Hafez al Assad non aveva alcun motivo di preoccuparsi: il destino di Ceausescu era differente dal suo. Ceausescu aveva certo mostrato una spietata astuzia nell’arrivare al potere, ma poi aveva gradualmente ceduto grandi responsabilità alla sua vanitosa e poco intelligente moglie, Elena, le cui decisioni a fine anni ’80 portarono all’esecuzione della coppia. Assad invece morì in pace nel suo letto, essendo ancora al potere – sommo obiettivo di ogni tiranno. Assad raggiunse l’obbiettivo ponendosi dei limiti. Il suo regime fu molto meno brutale di quello di Saddam. In Siria le persone potevano parlare francamente, purché non lo facessero in pubblico; in Iraq invece le persone avevano paura a parlare anche all’interno delle loro case. Assad commise atrocità solo in momenti cruciali, quando era “utile”: durante la guerra civile in Libano e per far fronte alla crescente minaccia sunnita. Assad inveì sempre contro Israele, ma dopo il 1974 mantenne la tregua. Saddam, al contrario, fece uccidere centinaia di migliaia di Iracheni e fece una guerra con l’Iran che causò la morte di un milione di persone. Non molto tempo dopo invase il Kuwait. Si dice che Assad dicesse di Saddam: “È come un fumatore incallito. Non ha ancora finito una guerra che già ne comincia un’altra”.

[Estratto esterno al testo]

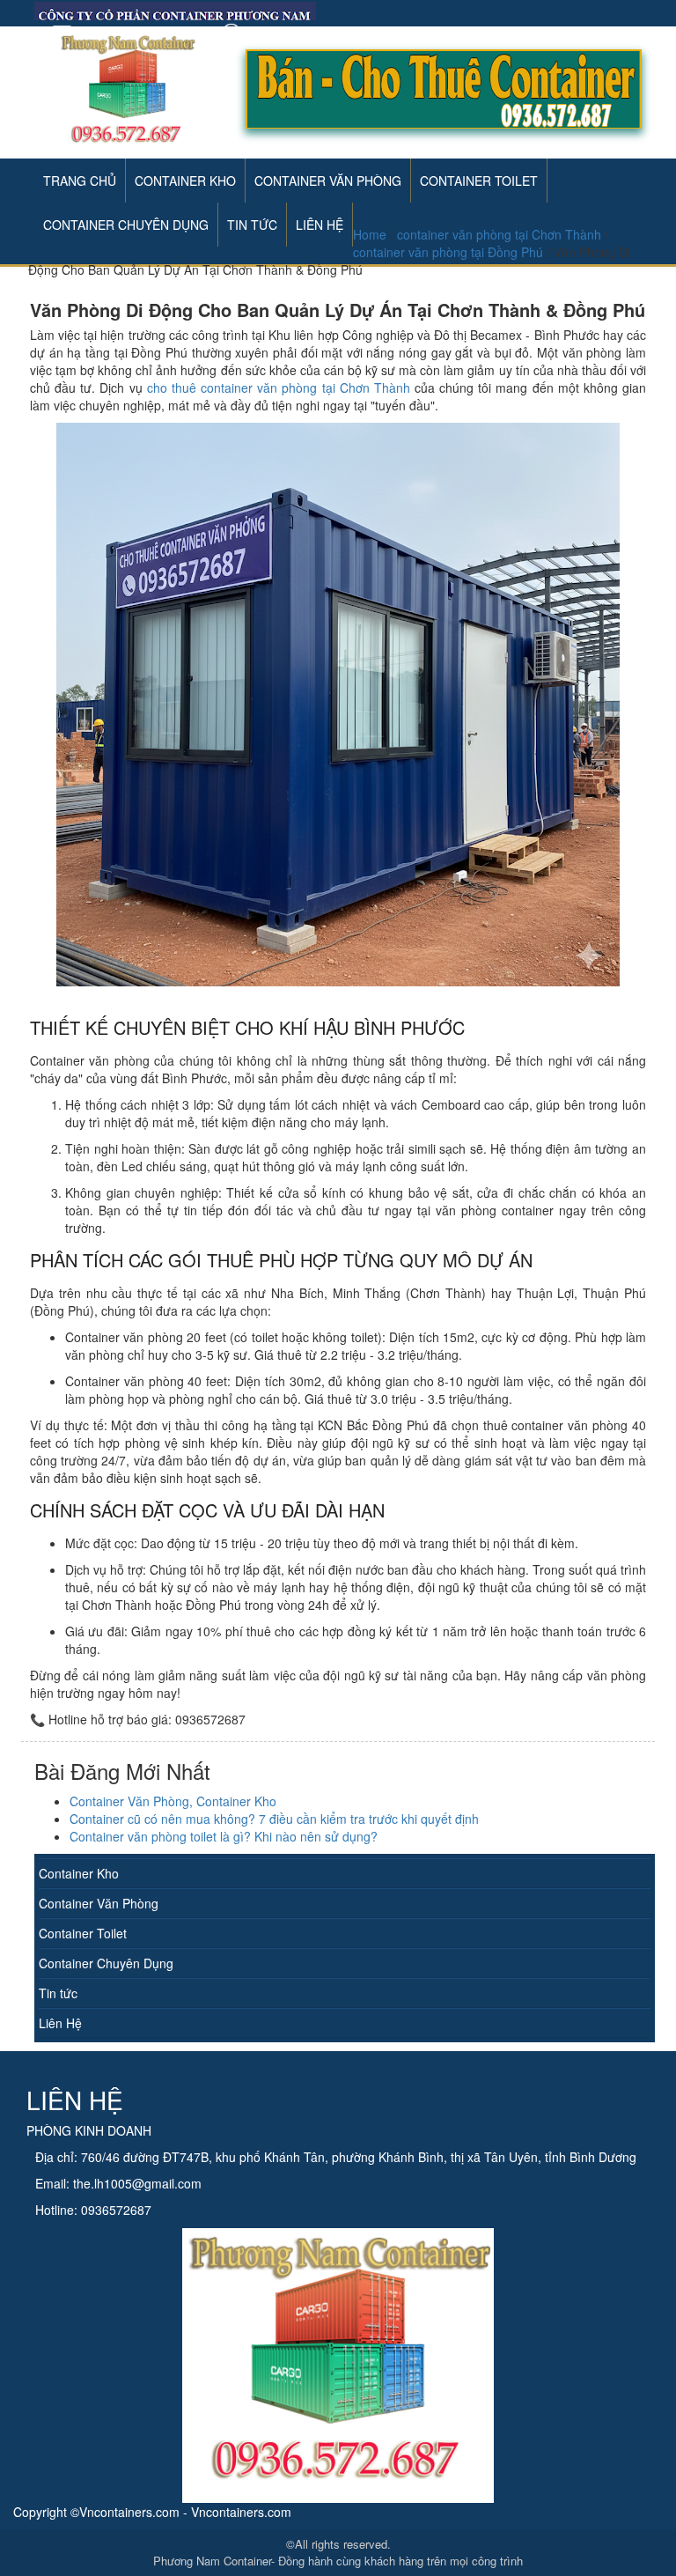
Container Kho (185, 180)
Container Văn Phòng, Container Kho (173, 1801)
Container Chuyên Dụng (106, 1963)
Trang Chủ (79, 180)
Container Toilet (479, 180)
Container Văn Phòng (327, 180)
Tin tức (58, 1993)
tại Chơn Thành (278, 387)
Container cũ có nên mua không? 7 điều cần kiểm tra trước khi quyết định (274, 1818)
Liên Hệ (60, 2023)
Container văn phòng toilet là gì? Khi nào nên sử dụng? (224, 1836)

Forse suo figlio, Bashar al Assad, morirà altrettanto beatamente nel suo letto a Damasco, ancora al potere, ora che ha migliorato la propria posizione politica e militare nella guerra civile siriana. Suo padre ne sarebbe fiero. Bashar ha certamente causato la morte di molte più persone rispetto al padre, ma quali alternative aveva, dal suo punto di vista, dovendo fronteggiare una rivolta popolare così diffusa, nell’epoca delle tecnologie della comunicazione? Avrebbe dovuto negoziare la propria destituzione, che l’avrebbe condotto dritto di fronte a un plotone d’esecuzione o a un processo all’Aja? Negoziare il proprio destino è una possibilità da considerare per un occidentale, ma la mente di un tiranno funziona in modo diverso.

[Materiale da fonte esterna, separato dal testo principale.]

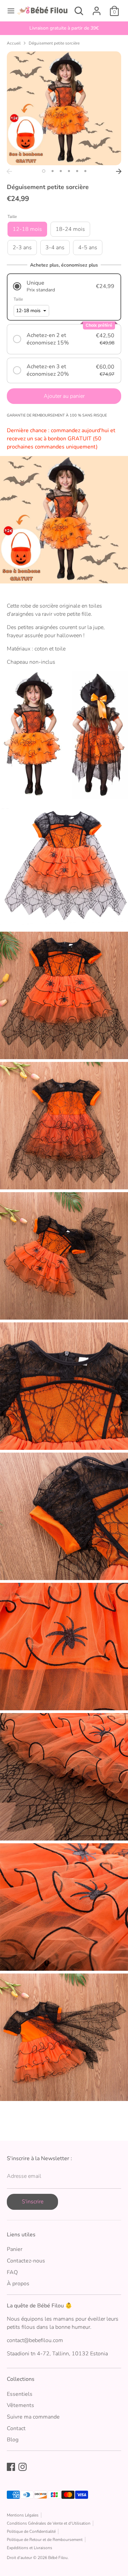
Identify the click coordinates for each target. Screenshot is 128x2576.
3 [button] (61, 171)
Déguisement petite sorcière (54, 43)
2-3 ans (22, 247)
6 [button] (85, 171)
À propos (18, 2283)
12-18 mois (27, 229)
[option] (64, 28)
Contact (16, 2428)
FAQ (12, 2272)
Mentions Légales (23, 2515)
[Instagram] (22, 2467)
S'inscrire (32, 2201)
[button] (64, 286)
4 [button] (69, 171)
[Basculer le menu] (8, 11)
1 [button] (43, 171)
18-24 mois (70, 229)
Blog (12, 2439)
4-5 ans (87, 247)
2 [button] (53, 171)
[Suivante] (118, 171)
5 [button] (77, 171)
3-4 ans (55, 247)
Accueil (13, 43)
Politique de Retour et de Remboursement (45, 2539)
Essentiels (19, 2394)
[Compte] (96, 8)
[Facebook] (11, 2467)
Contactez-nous (26, 2261)
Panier (15, 2249)
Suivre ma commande (33, 2417)
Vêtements (20, 2405)
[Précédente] (9, 171)
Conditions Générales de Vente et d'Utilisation (48, 2523)
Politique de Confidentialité (31, 2531)
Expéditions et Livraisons (29, 2547)
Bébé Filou (58, 2557)
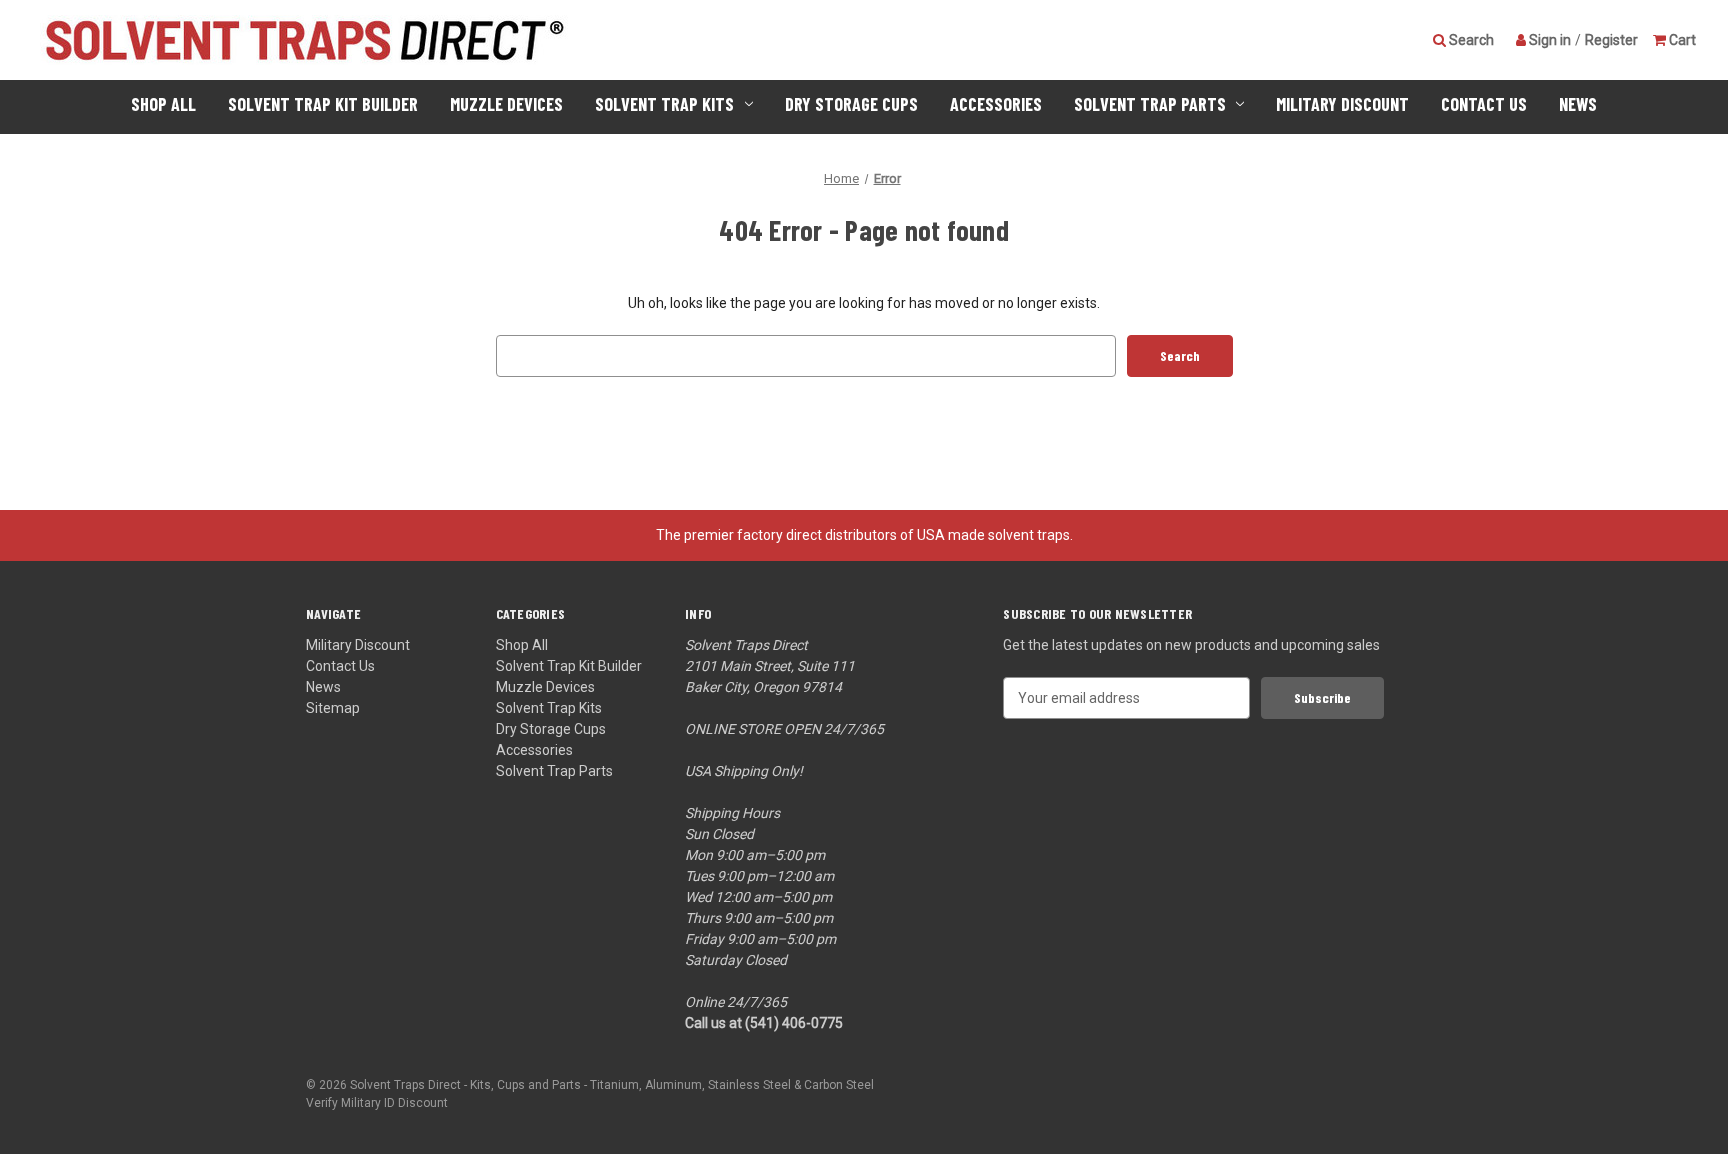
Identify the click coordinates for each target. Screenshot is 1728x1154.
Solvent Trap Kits (664, 104)
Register (1611, 40)
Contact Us (1484, 104)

L’ex leader libico Mohammad Gheddafi, con tutte le sue manie e i suoi eccessi, ha avuto una fine simile a quella di Ceausescu. Ora c’è un nuovo uomo forte in Egitto, il presidente Adbel Fattah al Sisi. Anche se formalmente è stato eletto, sa di aver compromesso la sua democraticità quando ha acconsentito all’uccisione per le strade di centinaia di sostenitori dei Fratelli Musulmani. Se dovesse essere rovesciato, la prigione sarebbe per lui il luogo più sicuro. Dopo gli avvenimenti del 2011-2014, sa che gli Egiziani sono coscienti di avere il potere di destituire chi sta al governo. Migliorare le condizioni economiche di vita della classe media sarà indispensabile per la sopravvivenza fisica dello stesso al Sisi. Infine, c’è il leader iracheno sciita, il Primo Ministro Nouri al Maliki, che durante i suoi otto anni di governo è diventato sempre più dispotico e ora si trova a fronteggiare la ribellione degli estremisti sunniti…

Non c’è davvero da invidiare un tiranno. La sua è una vita davvero infelice.